Neurological impairment progressing through confusion to seizures coma and ultimately death (cessation of spontaneous EEG potentials)
At the pre-terminal stages of hypoglycaemia the cerebral metabolic rate for what falls more rapidly then? This suggests that?
At the pre-terminal stages of hypoglycaemia the cerebral metabolic rate for GLUCOSE falls more rapidly O2; This suggests that alternative substrates are being oxidized
during hypoglycaemic encephalopathy what are some substrates that can support the brain? How long can these stories support the brain?
TCA cycle intermediates (very small pool) amino acids (glutamate and glutamine); these stories only last for approx.. 15 min
what are the 2 compensatory mechanisms for low 02 levels in the brain?
Cerebral blood flow increases; ATP Production switch’s to anaerobically (this can lead to acidosis)
where does the energy provide to the brain go to?
most (90%) goes to maintaining ion gradients; some (10%) dependent enzymes
Neurotransmitter synthesis requires?
TCA Cycle is required for the synthesis of important neurotransmitters; The acetyl moiety of acetylcholine is derived from acetyl-CoA; Excitatory (glutamate) and inhibitory (GABA) amino acid transmitters are derived from à-ketoglutarate
the glia cells support role includes?
Maintain ionic balance( incl. acid/base); Blood-brain barrier (BBB) ; Scavenge (neurone death ? gliosis)
all glia cells have?
High membrane potential
what are the 2 types of neurones (releasing) that comprise the largest two sets in the cortex?
Glutamate- and GABA-releasing neurones
Released transmitter is mainly taken up by? It is returned as?

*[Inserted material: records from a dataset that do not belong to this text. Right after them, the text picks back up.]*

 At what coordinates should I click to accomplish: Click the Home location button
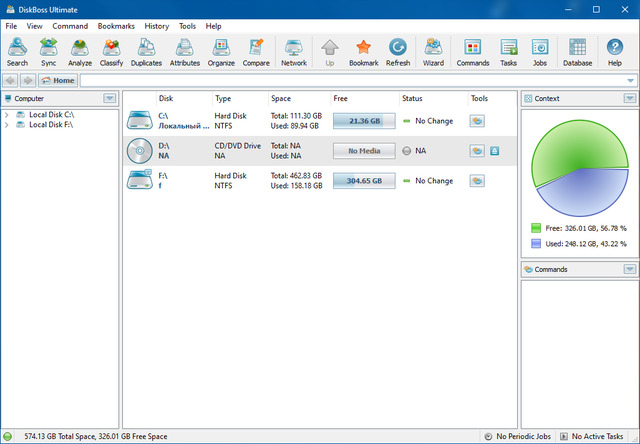click(x=58, y=80)
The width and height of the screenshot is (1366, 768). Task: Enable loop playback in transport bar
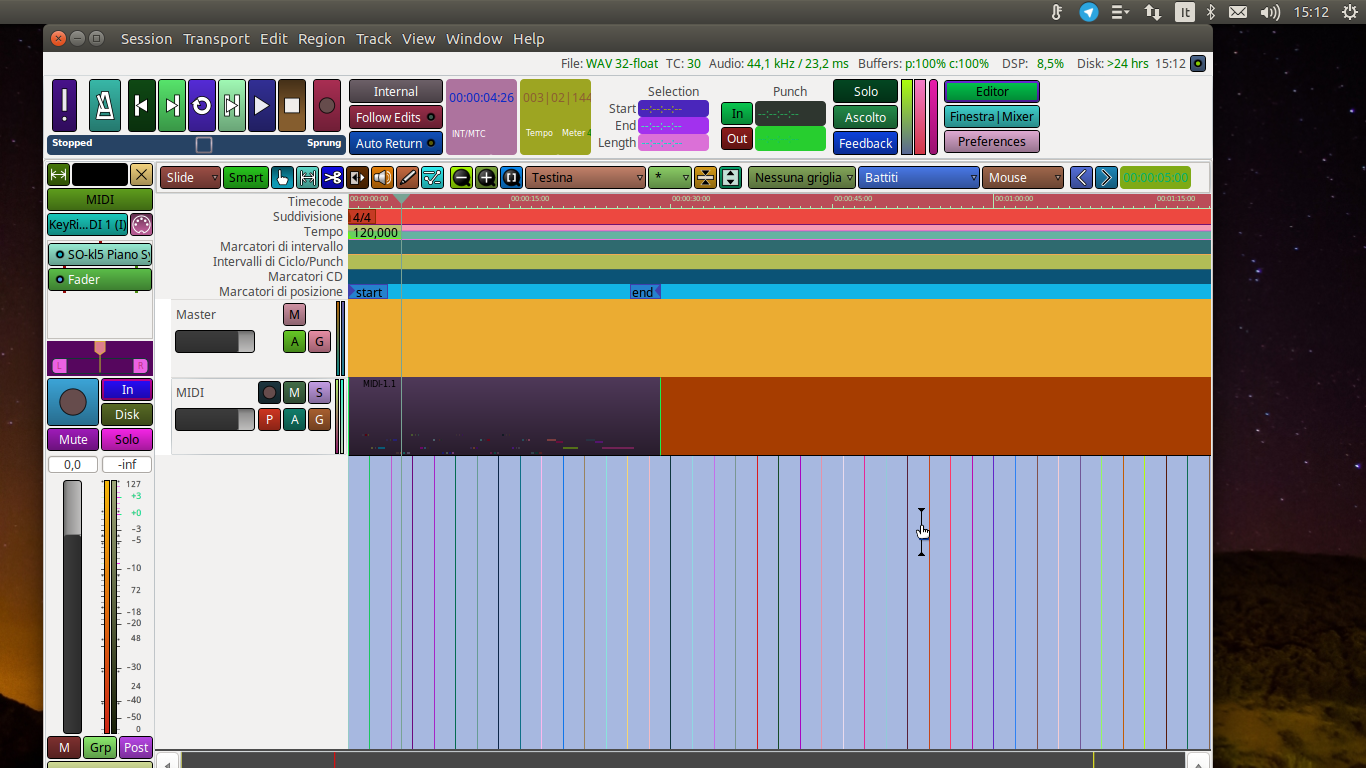pyautogui.click(x=202, y=106)
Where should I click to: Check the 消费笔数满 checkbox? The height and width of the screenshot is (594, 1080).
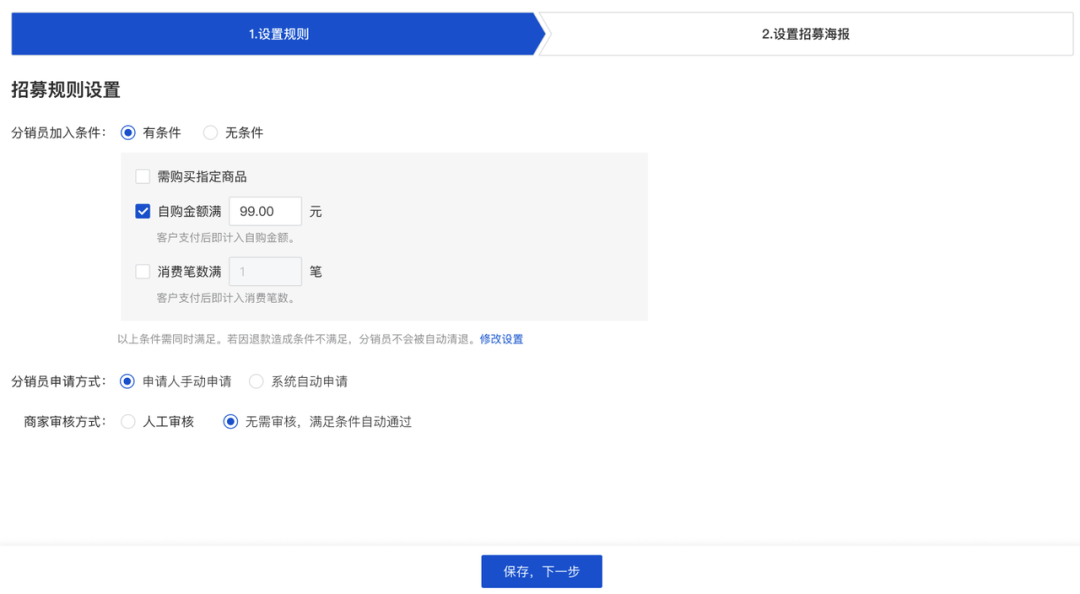pos(142,271)
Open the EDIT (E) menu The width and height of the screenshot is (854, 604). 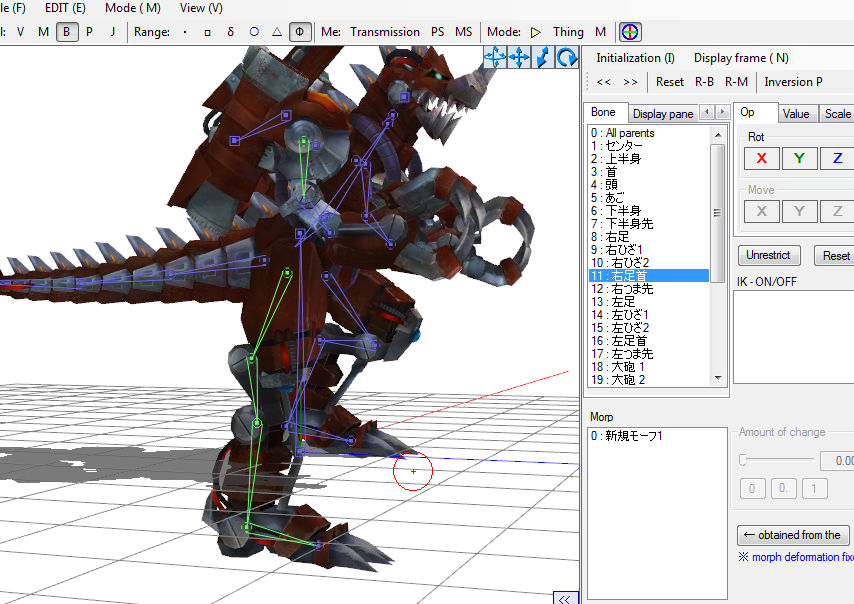[65, 8]
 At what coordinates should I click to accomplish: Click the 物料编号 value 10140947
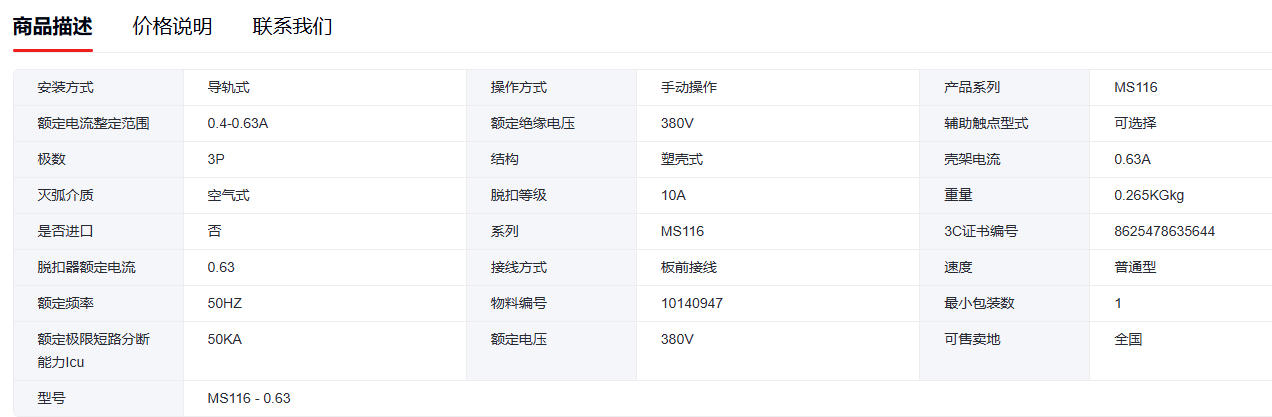coord(692,304)

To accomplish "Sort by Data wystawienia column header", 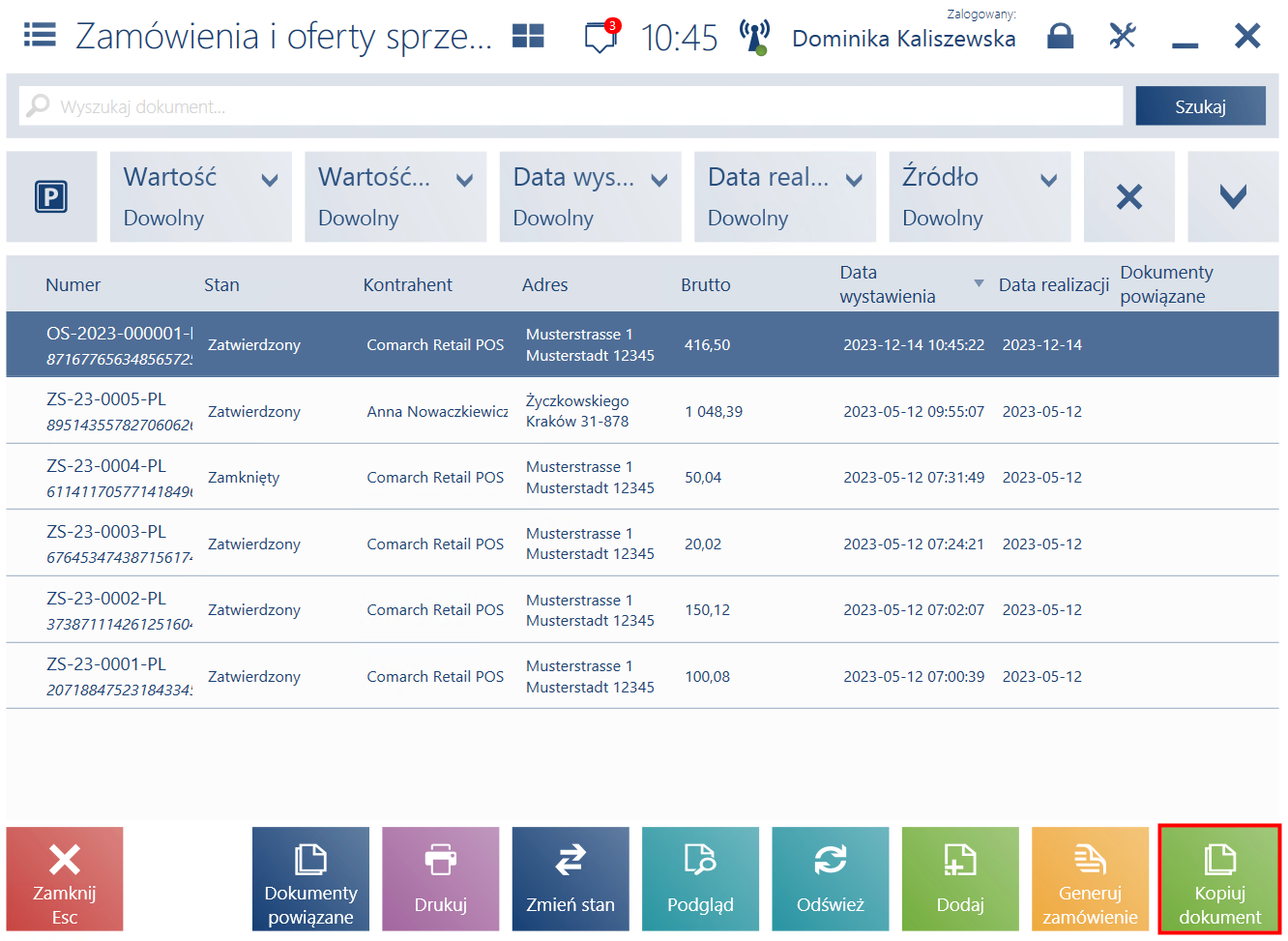I will click(888, 284).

Released transmitter is mainly (most commonly) taken up into nearby astrocytes; and returned as (physiologically neutral) glutamine
Transient or permanent reduction in cerebral blood flow is? In general what is the mortality rate?
Stroke; 30%
in a stroke what happens to the infarcted area (in terms of metabolism); what about in the penumbra?
In the infarcted area; complete lack of glc and O2 leads to metabolism result halting; in the penumbra (Area around the infarct) lack of O2 but low residual glc leads to anaerobic metabolism -> lactic acidosis
Describe what happens to glutamate during a stroke?
ATP is required to keep glutamate inside neurones by ?active transport? against its concentration gradient;
Loss of ATP -> glutamate leakage [the transporter can
work in reverse if pH falls]
Extracellular glutamate excites most neurones;
exacerbating the ATP loss as pumps work to maintain
membrane potentials
what are the two major types of stroke?
Haemorrhage and ischaemic stroke
what is the only licensed treatment for stroke? What is the general mechanism? What is the therapeutic window?
tissue-plasminogen activator (rt-PA) ; serine protease; converts plasminogen to plasmin -> plasmin breaks down fibrin; Therapeutic window is <3 hrs.